QUESTIONE DI TRADUZIONE

Si fa un gran parlare della nuova traduzione in italiano del messale, con alcune parole cambiate, messale che verrà consegnato in via ufficiale dalla Chiesa e reso normativo per tutti nei prossimi mesi. Tutti sanno che le parole del Padre Nostro: “non ci indurre in tentazione” verranno cambiate in “non abbandonarci alla tentazione”, e nel Gloria l’espressione “pace in terra agli uomini di buona volontà” diventerà “pace in terra agli uomini che Egli ama”.
Ci si domanda se queste traduzioni non hanno il significato recondito di cambiare pian piano la sostanza della Messa, se questo non sia quindi un vero attentato al sacramento dell’Eucaristia.

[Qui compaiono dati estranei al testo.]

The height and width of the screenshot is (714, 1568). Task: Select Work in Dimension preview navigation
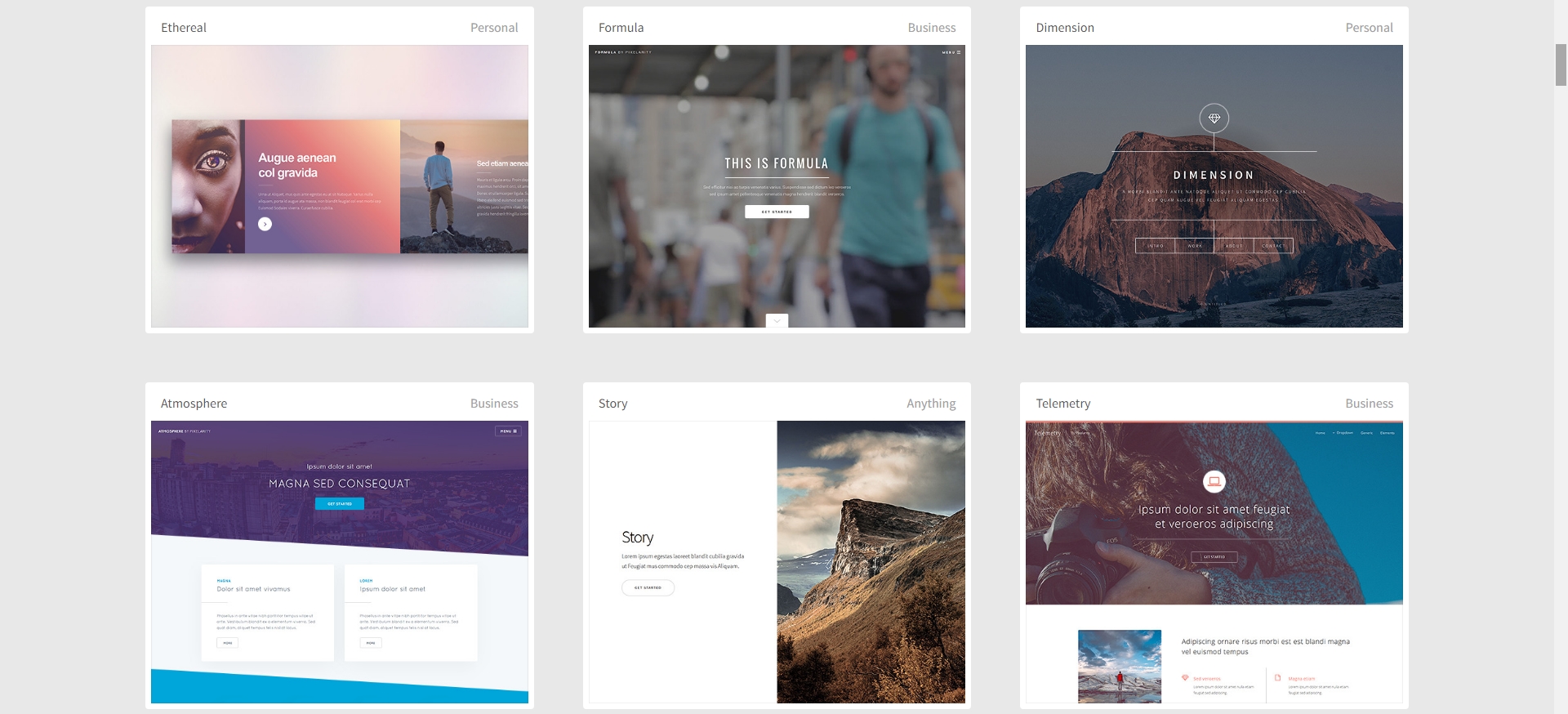pos(1194,246)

Si sentono i pareri più disparati: chi accoglie la variazione senza particolari problemi, chi dichiara che continuerà a dire la vecchia formula, eccetera.
Questa traduzione quindi aumenta il clima già ribollente che si ha nella Chiesa e ci si domanda se sia veramente opportuno introdurre queste novità.
In effetti, per rimanere sul Padre Nostro, cambiare le parole in lingua italiana pone subito un’altra domanda: allora tutti coloro che finora hanno detto “non ci indurre in tentazione” hanno sbagliato? Non hanno pregato il Padre Nostro? Hanno attribuito a Dio un’azione impropria (indurre in tentazione)?
Si discute, ma non ci si è accorti che da cinquant’anni diciamo in italiano un’espressione assai più grave rispetto a quel “indurre” o a quel “che Egli ama”. Mi riferisco alle parole centrali della transustanziazione.
Da quando è stato chiesto di celebrare la Messa in italiano, noi sentiamo il sacerdote all’altare dire: “Prendete e bevete, questo è il mio Sangue… versato per voi e per tutti…”.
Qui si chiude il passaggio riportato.